- Ne şaşılacak şey… Hiç senin yanışınla onun ışığı, onun harareti azalır mı? Yahut da hiç sen yanıp yakılıyorsun diye gamlanır mı?
- ای عجب از سوزشت او کم شود ** یا ز درد سوزشت پر غم شود
- Onun merhameti, insanın merhametine benzemez. Çünkü insanın acımasında bir dert, bir elem vardır.
- رحمتش نه رحمت آدم بود ** که مزاج رحم آدم غم بود
- Mahlûkun acıması elemle karışıktır.
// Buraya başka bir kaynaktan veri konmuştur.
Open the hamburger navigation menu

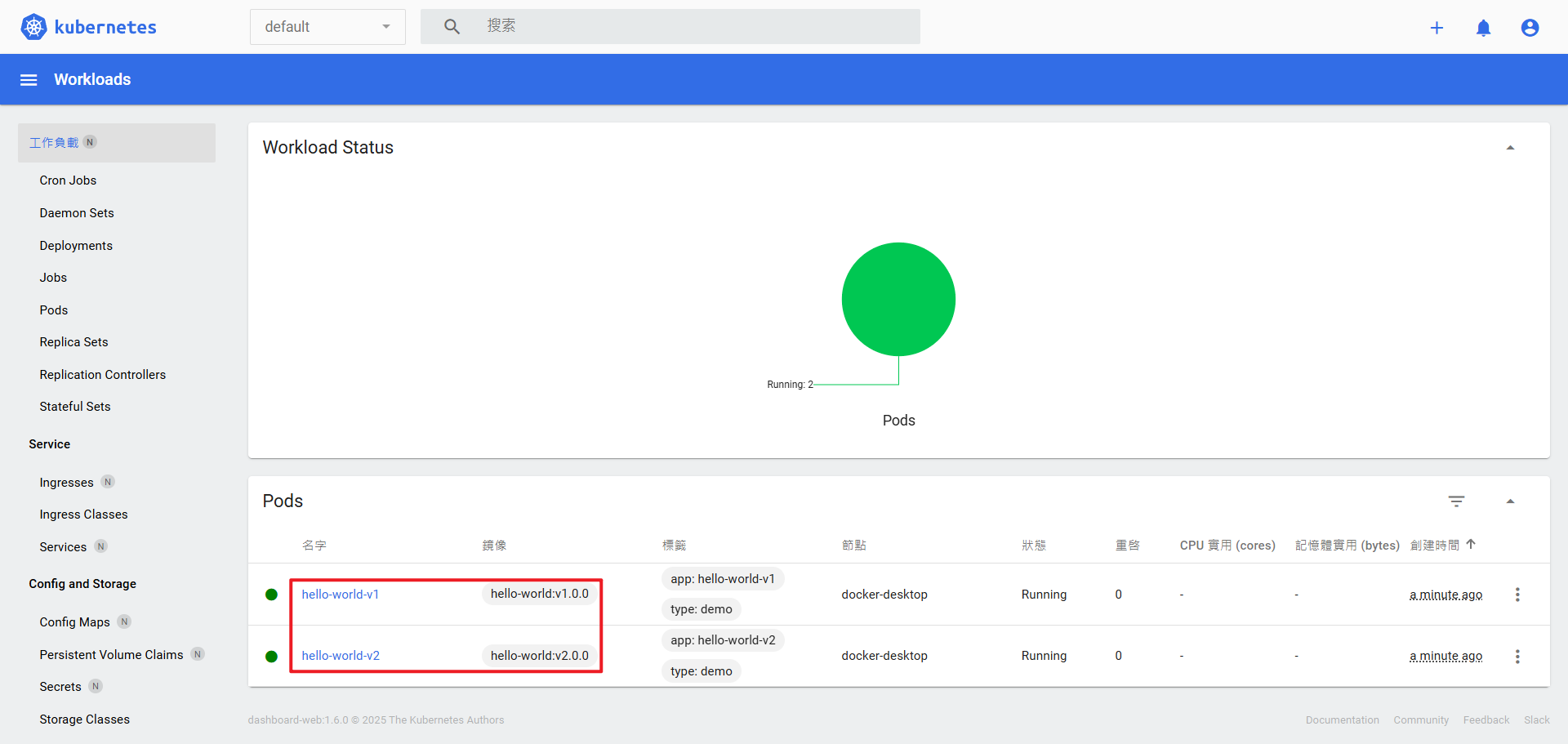[29, 80]
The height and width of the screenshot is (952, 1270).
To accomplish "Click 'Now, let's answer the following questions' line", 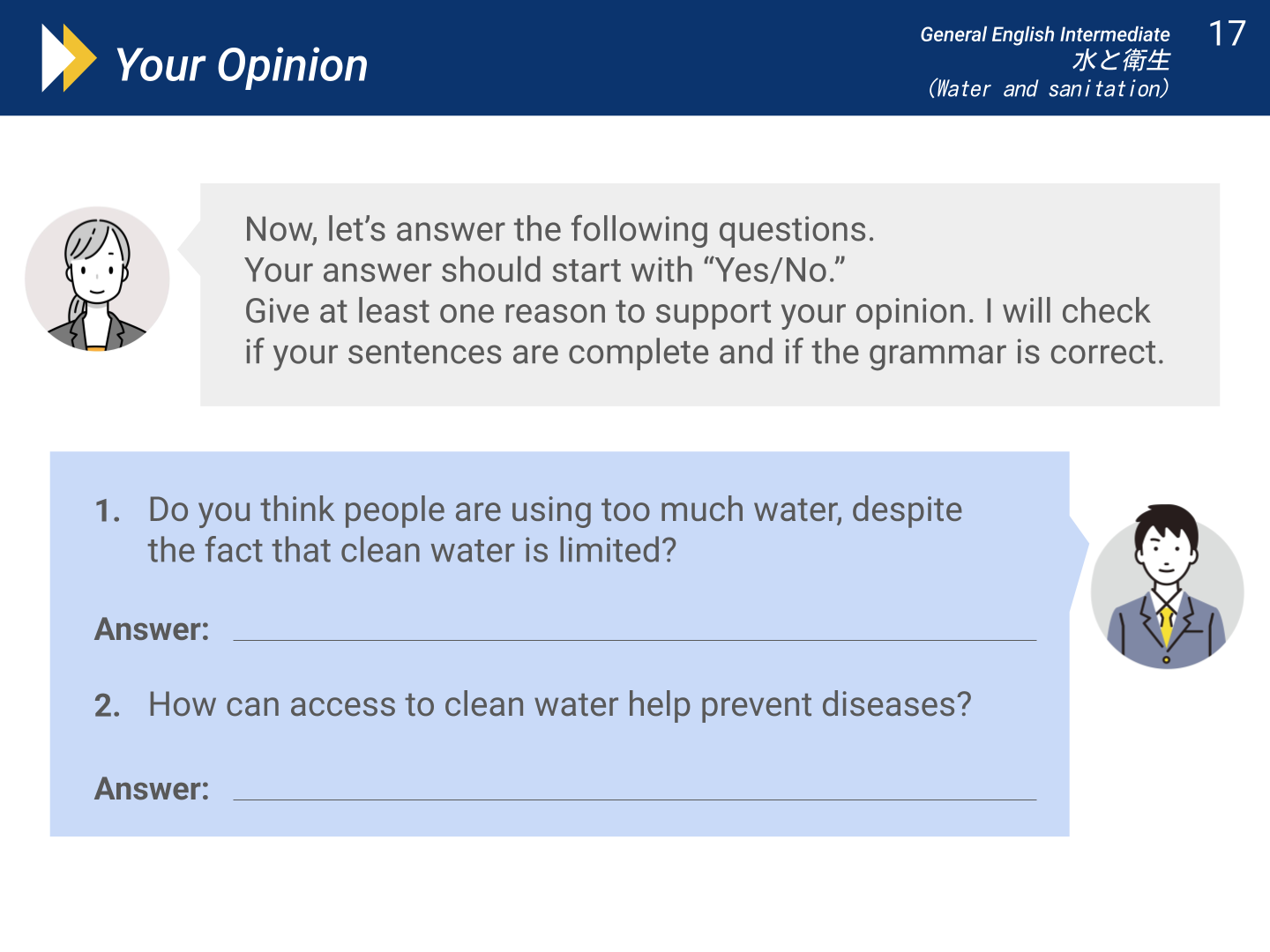I will point(559,229).
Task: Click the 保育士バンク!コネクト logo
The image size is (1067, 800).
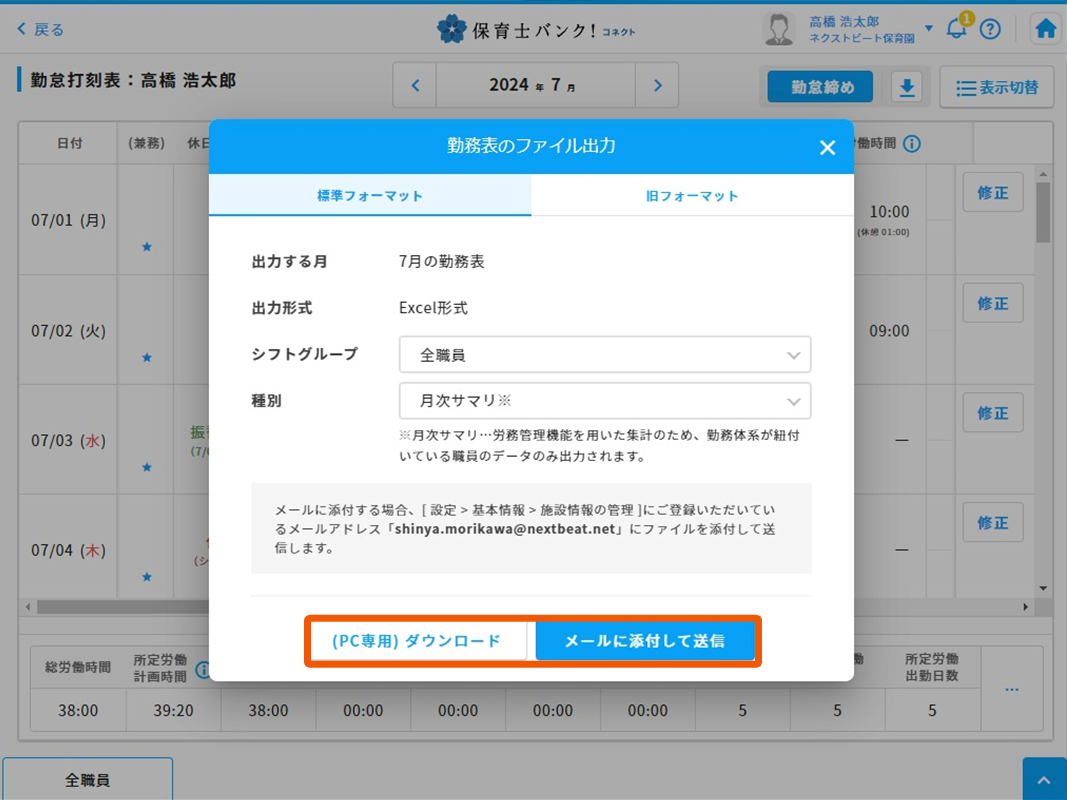Action: [x=533, y=28]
Allah’ın rahmetiyle dertten de paktır, elemden de.
- رحمت مخلوق باشد غصهناک ** رحمت حق از غم و غصهست پاک
- Babam, Allah rahmetini şöyle bil: O rahmet, vehme bile sığmaz, yalnız eseri görünür.
- رحمت بیچون چنین دان ای پدر ** ناید اندر وهم از وی جز اثر
- Bir şeyi misal ve taklitle bilmekle o şeyin hakikatini bilmek arasındaki fark
- فرق میان دانستن چیزی به مثال و تقلید و میان دانستن ماهیت آن چیز
- Onun rahmet eserleriyle rahmet meyveleri meydandadır. Fakat onun mahiyetini ondan başka kim bilebilir? 3635
- ظاهرست آثار و میوهی رحمتش ** لیک کی داند جز او ماهیتش
- Kemal vasıflarının mahiyetleri, yalnız eser ve misalleriyle bilinir. Bundan başka bir tarzda kimsecikler bilemez.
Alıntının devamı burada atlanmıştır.